* DIRECTIONS FOR THIS TASK
List all lines of the data that include the string "Realism".

Pixel coordinate grounding data
★ ★ ★ ★ ★ ★ ★

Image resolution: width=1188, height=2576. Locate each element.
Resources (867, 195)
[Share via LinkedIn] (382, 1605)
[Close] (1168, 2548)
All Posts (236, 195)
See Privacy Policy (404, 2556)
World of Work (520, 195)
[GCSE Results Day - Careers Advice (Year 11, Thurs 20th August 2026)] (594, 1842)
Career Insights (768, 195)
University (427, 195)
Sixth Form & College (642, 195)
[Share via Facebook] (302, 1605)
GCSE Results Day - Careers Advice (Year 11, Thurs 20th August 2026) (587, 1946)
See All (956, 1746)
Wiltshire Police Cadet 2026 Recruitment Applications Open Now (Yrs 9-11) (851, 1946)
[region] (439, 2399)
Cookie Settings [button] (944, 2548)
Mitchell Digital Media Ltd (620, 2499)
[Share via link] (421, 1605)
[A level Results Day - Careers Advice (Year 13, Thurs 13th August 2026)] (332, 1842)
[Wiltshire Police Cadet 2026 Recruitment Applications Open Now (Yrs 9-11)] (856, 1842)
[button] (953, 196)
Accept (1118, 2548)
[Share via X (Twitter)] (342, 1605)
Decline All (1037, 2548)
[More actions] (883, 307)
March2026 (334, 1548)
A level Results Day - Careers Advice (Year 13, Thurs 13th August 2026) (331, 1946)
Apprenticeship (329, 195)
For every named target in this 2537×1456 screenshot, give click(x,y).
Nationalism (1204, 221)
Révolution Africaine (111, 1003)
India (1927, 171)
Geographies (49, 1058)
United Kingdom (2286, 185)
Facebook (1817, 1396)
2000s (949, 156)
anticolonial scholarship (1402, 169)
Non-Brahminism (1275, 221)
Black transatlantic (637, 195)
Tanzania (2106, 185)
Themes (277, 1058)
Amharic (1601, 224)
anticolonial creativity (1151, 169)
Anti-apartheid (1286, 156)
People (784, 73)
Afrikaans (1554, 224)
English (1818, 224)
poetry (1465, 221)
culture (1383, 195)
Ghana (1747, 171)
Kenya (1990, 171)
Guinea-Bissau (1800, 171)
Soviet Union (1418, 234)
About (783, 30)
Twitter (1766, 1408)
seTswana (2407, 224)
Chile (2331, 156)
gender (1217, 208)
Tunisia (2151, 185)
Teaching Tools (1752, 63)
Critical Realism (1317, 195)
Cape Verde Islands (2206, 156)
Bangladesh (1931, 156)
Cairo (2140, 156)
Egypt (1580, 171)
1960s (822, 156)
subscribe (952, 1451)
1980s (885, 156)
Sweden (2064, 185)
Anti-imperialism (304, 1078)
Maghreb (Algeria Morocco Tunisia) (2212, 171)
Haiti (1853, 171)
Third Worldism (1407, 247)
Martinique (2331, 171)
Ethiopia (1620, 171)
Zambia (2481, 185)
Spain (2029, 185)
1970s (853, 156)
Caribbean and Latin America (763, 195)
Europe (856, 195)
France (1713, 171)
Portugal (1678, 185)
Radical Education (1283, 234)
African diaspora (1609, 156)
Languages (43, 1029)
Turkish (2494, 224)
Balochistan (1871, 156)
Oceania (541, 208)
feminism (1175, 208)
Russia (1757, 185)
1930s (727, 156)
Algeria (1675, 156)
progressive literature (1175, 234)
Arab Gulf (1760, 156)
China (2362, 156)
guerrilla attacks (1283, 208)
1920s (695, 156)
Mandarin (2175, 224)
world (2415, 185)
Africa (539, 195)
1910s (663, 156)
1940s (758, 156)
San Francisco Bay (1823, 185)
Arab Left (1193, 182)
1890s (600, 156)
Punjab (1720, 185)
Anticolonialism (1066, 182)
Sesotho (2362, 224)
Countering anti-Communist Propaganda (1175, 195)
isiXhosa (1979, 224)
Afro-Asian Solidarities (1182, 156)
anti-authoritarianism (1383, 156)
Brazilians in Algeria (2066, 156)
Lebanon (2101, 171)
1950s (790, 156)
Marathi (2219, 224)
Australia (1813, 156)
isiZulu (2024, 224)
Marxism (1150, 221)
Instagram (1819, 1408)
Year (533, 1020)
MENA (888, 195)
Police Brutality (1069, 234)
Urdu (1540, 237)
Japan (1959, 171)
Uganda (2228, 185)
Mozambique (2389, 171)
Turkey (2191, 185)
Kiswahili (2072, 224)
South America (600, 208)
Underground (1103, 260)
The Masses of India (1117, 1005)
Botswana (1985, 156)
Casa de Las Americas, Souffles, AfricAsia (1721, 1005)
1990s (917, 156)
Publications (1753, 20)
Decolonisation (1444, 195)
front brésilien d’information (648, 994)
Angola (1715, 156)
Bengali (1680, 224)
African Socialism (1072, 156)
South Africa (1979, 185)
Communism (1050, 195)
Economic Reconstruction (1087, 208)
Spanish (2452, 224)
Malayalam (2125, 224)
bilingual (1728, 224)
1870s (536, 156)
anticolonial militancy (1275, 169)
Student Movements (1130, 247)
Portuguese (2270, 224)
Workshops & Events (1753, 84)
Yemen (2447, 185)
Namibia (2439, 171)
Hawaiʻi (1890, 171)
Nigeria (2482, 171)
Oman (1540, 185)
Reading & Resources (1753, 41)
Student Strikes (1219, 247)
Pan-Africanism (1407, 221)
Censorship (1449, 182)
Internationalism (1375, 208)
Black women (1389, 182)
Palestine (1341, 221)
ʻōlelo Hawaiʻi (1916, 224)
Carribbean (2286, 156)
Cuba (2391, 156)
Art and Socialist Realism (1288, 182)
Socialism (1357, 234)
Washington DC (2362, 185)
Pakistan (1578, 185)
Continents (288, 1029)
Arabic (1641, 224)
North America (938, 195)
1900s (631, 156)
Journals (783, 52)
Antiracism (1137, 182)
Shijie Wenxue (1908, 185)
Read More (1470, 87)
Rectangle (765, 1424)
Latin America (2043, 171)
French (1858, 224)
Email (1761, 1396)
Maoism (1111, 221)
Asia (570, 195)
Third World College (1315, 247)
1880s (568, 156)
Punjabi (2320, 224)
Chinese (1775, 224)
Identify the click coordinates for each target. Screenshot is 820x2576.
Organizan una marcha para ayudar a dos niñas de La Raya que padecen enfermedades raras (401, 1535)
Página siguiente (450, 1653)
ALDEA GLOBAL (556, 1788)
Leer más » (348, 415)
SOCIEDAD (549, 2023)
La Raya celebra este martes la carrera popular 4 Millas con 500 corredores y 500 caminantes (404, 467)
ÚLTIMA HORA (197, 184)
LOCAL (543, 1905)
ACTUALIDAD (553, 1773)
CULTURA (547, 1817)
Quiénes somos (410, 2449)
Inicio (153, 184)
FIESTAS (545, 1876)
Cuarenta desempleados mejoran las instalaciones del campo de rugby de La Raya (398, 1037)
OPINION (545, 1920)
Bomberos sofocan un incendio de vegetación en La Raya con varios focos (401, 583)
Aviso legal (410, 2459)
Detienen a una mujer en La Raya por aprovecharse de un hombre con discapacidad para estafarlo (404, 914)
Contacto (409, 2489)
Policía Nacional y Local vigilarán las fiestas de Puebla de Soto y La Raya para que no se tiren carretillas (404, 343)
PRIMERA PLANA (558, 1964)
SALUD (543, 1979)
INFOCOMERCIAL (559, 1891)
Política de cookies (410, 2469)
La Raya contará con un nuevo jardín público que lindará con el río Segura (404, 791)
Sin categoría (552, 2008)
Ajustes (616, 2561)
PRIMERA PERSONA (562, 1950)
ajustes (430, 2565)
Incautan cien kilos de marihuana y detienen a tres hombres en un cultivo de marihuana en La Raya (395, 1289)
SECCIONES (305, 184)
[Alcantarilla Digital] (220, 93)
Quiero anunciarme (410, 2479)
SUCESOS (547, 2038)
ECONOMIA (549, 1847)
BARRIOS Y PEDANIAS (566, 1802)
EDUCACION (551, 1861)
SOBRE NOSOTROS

★ ★ ★ ★ ★ ★ ★

* YOUR RESPONSE
Critical Realism (1317, 195)
Art and Socialist Realism (1288, 182)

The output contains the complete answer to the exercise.